Cette enfance marque profondément Gauvain Sers et imprègne son art, ses chansons et ses idées. Dans « Les oubliés », sorti en 2018, il rend hommage aux habitants de nos campagnes, laissés pour compte, et fustige une société française divisée, à deux vitesses, centralisée autour de Paris qui ne laisse rien à la province. Le morceau raconte l’histoire vraie d’un instituteur de la Somme qui voit son école de village fermer, faute d’effectifs et de moyens investis par l’État. La chanson a des allures de plaidoyer politique contre la désertification dans l’éducation et la santé, et le désengagement du gouvernement. Pour l’écrire, le chanteur a lui-même rencontré l’instituteur, qui l’a interpellé en concert. Ces paroles, c’est la grogne, la colère de cette France périphérique, dénigrée, effacée. Une colère contre la politique, le capitalisme, avec des mots d’anciens, un peu à la Renaud : les bonbecs, les marmots… Dans le clip, tourné au coeur même de l’école abandonnée, avec les mêmes élèves et le même instituteur, Gauvain Sers donne de l’émotion à ce qui pourrait n’être qu’un fait divers ou un vulgaire article de presse.
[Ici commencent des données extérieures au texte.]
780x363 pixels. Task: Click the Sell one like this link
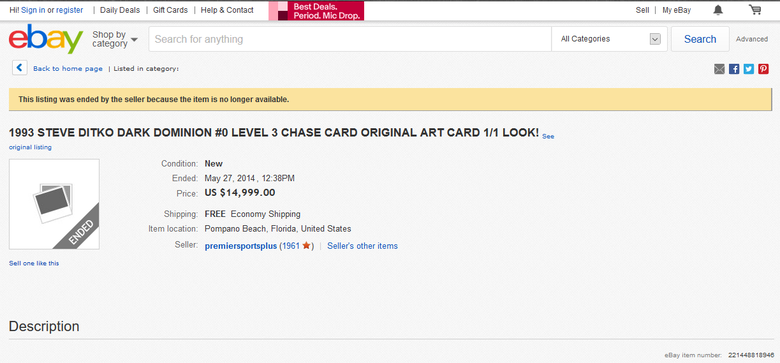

« Cette même philosophie qui transforme le pays en un centre commercial
Ça leur a pas suffit qu’on ait plus d’épicerie
Que les médecins se fassent la malle
Y’a plus personne en ville
Y’a que les banques qui brillent dans la rue principale
On est les oubliés
La campagne, les paumés
Les trop loin de Paris
Le cadet de leurs soucis »
Sur le plan formel, le classicisme est de mise : voici un guitare-voix nappé de synthés avec une rythmique discrète. La filiation est nette : de Moustaki à Duteil, de Renaud à Mellismell, Gauvain Sers est l’héritier appliqué d’une tradition solidement ancrée.
Gauvain Sers n’oublie jamais d’où il vient, et demeure toujours attaché à ses racines, lui qui retourne souvent dans la Creuse pour se ressourcer. Au-delà des paroles, les actes : en 2019, il monte une tournée dans les « villes oubliées », notamment son village, Dun-le-Palestel.
Dans « Les oubliés », Gauvain Sers porte un message engagé, fort, d’une authenticité rare. Il est le porte-voix de ceux que l’on n’entend pas. Il ose se mouiller, comme d’autres avant lui, et se pose ainsi en digne héritier de la chanson française engagée.